-- Opening Marker --
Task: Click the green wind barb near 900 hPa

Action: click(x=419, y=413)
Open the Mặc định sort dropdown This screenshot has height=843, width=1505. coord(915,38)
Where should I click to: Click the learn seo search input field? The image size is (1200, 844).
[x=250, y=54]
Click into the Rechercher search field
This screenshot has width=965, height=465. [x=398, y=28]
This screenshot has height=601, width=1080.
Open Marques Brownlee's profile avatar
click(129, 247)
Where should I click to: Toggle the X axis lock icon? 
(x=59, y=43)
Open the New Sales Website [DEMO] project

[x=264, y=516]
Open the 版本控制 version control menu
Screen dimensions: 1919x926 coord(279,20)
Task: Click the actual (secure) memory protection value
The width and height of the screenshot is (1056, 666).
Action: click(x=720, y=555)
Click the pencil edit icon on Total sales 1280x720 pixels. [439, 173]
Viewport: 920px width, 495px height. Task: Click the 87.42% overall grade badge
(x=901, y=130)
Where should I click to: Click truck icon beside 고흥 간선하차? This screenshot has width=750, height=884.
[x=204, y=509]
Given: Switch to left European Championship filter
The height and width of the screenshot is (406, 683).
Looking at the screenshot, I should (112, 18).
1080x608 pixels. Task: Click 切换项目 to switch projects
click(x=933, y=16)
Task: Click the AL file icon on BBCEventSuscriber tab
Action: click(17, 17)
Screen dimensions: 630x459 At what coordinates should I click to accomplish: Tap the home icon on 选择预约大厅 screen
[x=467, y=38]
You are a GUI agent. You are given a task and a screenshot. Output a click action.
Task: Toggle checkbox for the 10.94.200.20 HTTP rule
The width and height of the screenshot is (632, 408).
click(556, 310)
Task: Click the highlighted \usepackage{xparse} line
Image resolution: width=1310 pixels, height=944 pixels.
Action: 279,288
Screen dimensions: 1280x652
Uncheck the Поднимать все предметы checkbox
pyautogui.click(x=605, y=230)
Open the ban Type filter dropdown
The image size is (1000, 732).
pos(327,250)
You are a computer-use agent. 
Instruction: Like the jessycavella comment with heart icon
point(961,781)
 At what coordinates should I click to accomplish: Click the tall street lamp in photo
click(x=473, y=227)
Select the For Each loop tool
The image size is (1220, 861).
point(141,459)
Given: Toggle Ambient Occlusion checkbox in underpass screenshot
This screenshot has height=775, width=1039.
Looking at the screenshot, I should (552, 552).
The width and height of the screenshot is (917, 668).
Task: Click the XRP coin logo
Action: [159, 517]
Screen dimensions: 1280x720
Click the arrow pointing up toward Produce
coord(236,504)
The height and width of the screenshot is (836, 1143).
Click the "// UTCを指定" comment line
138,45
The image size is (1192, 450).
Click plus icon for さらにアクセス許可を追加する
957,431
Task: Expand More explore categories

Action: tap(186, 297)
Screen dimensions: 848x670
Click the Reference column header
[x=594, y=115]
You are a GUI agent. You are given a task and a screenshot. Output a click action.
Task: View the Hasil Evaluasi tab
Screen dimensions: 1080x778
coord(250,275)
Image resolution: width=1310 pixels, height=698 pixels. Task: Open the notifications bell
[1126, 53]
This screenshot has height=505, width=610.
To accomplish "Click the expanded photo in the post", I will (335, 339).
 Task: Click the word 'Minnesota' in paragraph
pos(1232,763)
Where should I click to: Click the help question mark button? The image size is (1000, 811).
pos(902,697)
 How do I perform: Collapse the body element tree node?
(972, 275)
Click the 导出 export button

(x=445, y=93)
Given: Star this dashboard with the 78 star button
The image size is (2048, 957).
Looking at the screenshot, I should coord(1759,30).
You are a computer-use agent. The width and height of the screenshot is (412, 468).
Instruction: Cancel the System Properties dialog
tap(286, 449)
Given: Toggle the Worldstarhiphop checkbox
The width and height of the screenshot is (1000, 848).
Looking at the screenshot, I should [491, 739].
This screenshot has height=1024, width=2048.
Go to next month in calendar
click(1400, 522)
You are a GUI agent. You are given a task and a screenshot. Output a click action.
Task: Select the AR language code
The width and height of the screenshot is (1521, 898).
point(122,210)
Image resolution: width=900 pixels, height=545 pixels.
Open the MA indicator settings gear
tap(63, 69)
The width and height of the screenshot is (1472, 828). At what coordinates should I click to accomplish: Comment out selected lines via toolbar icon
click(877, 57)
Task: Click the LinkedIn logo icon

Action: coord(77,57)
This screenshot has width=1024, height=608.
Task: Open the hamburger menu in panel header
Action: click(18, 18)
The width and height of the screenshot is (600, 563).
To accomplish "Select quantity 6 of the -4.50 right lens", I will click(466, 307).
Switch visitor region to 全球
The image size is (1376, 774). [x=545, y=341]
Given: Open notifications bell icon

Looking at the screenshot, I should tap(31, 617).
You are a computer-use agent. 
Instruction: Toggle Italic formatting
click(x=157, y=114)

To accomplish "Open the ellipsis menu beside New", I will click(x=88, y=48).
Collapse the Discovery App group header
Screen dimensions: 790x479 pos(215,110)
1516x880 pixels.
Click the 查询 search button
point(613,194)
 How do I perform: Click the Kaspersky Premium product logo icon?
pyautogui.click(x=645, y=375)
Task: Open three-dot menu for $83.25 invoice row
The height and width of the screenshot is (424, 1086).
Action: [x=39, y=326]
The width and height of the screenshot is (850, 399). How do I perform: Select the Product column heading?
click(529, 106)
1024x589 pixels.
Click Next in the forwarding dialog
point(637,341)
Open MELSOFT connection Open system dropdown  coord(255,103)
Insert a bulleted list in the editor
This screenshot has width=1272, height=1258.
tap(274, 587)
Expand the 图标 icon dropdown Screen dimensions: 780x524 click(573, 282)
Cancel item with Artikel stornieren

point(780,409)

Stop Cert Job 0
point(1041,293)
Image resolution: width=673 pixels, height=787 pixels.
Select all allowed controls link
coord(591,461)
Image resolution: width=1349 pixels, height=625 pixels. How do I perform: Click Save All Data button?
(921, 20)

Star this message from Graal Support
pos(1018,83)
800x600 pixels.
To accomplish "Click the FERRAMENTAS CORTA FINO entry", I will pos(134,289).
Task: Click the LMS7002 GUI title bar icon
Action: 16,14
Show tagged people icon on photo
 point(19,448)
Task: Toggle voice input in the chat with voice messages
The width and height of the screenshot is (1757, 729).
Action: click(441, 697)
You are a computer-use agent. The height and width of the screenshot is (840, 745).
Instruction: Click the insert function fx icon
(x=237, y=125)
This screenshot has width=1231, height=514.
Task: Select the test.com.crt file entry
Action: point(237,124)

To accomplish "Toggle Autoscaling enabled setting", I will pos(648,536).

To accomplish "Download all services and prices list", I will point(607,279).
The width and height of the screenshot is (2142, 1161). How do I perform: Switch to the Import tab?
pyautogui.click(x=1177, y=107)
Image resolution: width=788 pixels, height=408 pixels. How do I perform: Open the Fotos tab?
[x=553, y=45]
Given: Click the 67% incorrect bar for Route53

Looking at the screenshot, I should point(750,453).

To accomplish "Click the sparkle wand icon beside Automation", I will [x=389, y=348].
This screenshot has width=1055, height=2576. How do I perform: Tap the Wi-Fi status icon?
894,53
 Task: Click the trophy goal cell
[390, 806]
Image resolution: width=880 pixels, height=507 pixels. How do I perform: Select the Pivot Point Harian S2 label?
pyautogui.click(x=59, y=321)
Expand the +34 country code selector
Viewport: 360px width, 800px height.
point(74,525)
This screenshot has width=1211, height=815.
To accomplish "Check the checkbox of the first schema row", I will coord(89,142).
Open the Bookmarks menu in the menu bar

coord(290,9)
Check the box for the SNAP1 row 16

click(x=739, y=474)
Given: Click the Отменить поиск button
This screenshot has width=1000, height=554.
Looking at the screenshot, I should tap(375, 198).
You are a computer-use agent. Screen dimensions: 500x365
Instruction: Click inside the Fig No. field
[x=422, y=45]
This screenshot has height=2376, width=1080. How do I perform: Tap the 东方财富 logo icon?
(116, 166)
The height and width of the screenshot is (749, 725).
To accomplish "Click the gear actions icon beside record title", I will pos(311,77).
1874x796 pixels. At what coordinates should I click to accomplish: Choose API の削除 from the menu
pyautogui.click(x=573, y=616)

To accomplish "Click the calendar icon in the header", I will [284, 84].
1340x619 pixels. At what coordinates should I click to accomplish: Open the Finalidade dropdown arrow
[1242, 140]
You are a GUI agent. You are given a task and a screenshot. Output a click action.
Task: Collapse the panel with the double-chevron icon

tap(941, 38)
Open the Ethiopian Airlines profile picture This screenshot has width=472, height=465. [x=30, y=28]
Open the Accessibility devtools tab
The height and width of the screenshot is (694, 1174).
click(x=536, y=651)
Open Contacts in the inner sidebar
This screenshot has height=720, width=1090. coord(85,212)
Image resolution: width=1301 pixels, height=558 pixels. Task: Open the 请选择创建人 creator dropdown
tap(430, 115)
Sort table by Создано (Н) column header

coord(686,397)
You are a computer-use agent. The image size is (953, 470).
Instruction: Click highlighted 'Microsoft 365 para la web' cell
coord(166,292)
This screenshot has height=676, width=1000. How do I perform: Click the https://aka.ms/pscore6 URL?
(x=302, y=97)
-- Closing Marker --
> What this task involves
Set down, exactly as they stand above, the lines starting with the line with "Image resolution: width=1349" and going on through the line with "You are a computer-use agent. The height", and no others.

> Output for this task
Image resolution: width=1349 pixels, height=625 pixels. How do I perform: Click Save All Data button?
(921, 20)

Star this message from Graal Support
pos(1018,83)
800x600 pixels.
To accomplish "Click the FERRAMENTAS CORTA FINO entry", I will pos(134,289).
Task: Click the LMS7002 GUI title bar icon
Action: 16,14
Show tagged people icon on photo
 point(19,448)
Task: Toggle voice input in the chat with voice messages
The width and height of the screenshot is (1757, 729).
Action: click(441, 697)
You are a computer-use agent. The height and width of the screenshot is (840, 745).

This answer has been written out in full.